Yesterday was a little different... I normally do my very best to avoid the rush hour traffic in Bristol but I found myself driving up to Clifton armed with a bouquet of flowers and a Christmas wreath (yes I know it's way too early!)

The reason for this was an appearance on BBC Radio Bristol for their weekly Try it Tuesday feature on Laura Rawlings show (no relation to me by the way)

I was very nervous about it all but once I got to the studio Becky who produces the show was ever so friendly and totally put me at ease so by the time I went through to sit with Laura I felt much more confident about it all.

We discussed Pipley generally and how I came to do what I do now, and then I spoke for a little while about how to make a Christmas wreath. The whole thing went really well and I've had some lovely feedback from people who listened. I totally forgot to take any pictures but here are some of the bouquet and wreath I took in with me.

Vow Magazine Photoshoot

I've recently received images from this photoshoot I was involved with in April which is featured in the current edition of Vow Magazine.

Linda Thomas contacted me a few months ago after I worked with her last year and she was looking for flowers for this shoot focusing on some of her dresses. The brief was for an oversized bouquet with trail to the floor but she wanted the feel to be very natural and organic. The trail was to be loose and have lots of movement and colours to be green and white. 

This was quite different to any bouquet I had made before but I could tell it was my kind of thing and apparently Linda also felt I was the lady for the job.

The shoot took place in late April and I had a plan in mind of various flowers I wanted to use. Unfortunately things didn't quite go to plan as we were hit by a very late frost which destroyed many of the flowers and foliage I had planned to use a couple of days before the shoot.

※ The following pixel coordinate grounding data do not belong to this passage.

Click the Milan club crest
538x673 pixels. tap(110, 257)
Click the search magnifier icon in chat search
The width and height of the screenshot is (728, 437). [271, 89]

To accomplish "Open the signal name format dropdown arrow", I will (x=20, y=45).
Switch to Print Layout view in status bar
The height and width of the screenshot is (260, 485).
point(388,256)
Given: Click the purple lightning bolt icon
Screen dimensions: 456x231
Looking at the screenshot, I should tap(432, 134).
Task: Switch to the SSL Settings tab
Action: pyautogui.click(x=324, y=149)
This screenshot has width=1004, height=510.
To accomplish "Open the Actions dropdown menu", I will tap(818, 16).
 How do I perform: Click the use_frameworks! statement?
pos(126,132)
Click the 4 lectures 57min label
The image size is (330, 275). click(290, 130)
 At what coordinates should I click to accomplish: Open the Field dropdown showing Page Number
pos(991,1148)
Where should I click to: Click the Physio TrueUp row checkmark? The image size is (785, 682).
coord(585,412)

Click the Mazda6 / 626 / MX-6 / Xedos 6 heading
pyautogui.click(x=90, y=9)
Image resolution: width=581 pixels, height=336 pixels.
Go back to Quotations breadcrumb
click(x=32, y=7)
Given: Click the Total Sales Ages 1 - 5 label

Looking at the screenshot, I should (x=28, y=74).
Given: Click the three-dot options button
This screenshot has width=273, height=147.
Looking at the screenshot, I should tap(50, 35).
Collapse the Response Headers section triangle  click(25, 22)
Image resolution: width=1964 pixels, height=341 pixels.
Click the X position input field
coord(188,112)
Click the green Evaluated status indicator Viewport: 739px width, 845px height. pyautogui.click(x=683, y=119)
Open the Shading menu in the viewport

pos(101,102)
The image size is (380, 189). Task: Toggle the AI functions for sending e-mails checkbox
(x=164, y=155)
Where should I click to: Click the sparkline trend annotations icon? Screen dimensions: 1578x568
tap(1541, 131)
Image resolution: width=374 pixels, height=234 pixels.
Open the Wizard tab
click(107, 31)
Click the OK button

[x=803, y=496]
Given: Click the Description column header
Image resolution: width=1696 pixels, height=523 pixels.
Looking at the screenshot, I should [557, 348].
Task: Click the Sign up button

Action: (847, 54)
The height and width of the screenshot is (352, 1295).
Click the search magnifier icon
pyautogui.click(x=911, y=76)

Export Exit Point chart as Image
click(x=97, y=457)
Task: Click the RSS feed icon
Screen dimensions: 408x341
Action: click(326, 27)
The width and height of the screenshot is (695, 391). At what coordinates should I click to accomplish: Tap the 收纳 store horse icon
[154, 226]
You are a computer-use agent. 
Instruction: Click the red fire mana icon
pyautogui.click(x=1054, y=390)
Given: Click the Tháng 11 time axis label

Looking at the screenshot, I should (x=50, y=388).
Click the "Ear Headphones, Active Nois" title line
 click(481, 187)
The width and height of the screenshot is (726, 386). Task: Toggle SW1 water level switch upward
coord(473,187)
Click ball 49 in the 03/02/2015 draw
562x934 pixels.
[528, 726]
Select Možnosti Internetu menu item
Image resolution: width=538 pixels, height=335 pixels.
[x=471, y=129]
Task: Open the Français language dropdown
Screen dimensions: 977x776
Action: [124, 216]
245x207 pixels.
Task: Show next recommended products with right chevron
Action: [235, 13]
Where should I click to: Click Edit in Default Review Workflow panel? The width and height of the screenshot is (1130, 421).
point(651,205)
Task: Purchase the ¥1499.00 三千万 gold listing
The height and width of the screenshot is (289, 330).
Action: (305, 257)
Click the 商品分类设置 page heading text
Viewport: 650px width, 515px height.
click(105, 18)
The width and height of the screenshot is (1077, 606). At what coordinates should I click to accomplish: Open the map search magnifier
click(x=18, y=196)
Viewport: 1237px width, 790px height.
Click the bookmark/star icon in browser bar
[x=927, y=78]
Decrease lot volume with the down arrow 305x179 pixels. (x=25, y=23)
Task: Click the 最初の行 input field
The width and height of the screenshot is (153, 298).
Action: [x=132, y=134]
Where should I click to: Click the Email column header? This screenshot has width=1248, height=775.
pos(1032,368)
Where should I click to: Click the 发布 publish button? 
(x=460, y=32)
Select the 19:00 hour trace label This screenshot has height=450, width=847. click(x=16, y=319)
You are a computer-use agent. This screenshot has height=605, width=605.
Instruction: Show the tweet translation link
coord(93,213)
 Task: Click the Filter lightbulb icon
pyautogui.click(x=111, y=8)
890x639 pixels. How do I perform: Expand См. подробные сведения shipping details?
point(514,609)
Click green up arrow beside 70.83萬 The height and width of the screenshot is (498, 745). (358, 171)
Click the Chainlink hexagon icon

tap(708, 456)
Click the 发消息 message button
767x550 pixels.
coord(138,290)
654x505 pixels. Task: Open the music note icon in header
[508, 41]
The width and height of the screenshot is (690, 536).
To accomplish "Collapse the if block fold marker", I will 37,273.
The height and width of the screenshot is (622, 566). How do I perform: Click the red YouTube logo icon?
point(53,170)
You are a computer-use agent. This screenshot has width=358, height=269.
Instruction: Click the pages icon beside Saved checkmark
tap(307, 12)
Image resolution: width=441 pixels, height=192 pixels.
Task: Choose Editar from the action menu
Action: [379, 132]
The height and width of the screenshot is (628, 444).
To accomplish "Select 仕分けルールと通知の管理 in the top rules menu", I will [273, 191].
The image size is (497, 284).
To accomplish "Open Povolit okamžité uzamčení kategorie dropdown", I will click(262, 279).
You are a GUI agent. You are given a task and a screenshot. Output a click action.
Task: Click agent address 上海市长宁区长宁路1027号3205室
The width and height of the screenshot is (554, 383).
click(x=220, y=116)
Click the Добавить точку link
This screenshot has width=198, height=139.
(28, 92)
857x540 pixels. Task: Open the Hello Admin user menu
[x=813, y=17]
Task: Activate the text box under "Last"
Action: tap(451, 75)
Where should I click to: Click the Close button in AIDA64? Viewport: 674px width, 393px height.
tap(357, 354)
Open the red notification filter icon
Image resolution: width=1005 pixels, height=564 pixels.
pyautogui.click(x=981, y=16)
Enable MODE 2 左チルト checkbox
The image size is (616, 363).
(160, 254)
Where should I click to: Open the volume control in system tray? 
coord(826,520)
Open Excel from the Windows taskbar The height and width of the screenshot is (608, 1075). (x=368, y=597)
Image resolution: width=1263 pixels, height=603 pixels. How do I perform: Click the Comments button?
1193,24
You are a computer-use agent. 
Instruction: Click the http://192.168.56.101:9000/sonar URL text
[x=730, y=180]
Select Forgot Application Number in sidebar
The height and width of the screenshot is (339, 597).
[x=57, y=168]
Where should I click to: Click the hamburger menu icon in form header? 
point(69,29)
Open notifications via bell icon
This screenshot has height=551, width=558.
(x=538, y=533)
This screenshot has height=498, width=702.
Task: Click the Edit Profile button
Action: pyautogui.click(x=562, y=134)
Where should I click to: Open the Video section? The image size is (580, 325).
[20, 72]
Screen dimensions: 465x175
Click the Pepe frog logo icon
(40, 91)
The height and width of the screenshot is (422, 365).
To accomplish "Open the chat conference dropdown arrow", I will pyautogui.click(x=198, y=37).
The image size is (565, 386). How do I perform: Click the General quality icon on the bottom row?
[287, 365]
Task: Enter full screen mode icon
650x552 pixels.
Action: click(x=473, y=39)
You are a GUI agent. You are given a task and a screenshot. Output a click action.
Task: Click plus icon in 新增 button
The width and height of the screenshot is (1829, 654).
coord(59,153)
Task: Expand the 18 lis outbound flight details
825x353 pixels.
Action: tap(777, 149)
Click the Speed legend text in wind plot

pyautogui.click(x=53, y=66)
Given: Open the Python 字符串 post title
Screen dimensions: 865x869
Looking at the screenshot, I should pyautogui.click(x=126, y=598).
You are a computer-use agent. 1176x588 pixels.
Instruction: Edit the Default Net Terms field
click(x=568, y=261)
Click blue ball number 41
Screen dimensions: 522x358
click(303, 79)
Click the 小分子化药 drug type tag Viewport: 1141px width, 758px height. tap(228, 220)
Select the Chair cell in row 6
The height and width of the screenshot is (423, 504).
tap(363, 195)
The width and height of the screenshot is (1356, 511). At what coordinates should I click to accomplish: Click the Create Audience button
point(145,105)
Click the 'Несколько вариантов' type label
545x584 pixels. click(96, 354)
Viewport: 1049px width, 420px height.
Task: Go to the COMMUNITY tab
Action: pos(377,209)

What I was left with was a very limited selection and I normally like to have a few extra flowers as a fall back in case of breakages etc but in this case I ended up using pretty much everything. I was planning to use some lovely hops as part of the trail but this too was damaged by the frost and in this case I had to buy in some Jasmine plants to use in their place which also meant a bit more wiring than anticipated.

These are some of the struggles we have to get used to as growers but in the end I'm really happy with how the flowers turned out and I'm spoilt for choice with the images as there are so many gorgeous ones to choose from!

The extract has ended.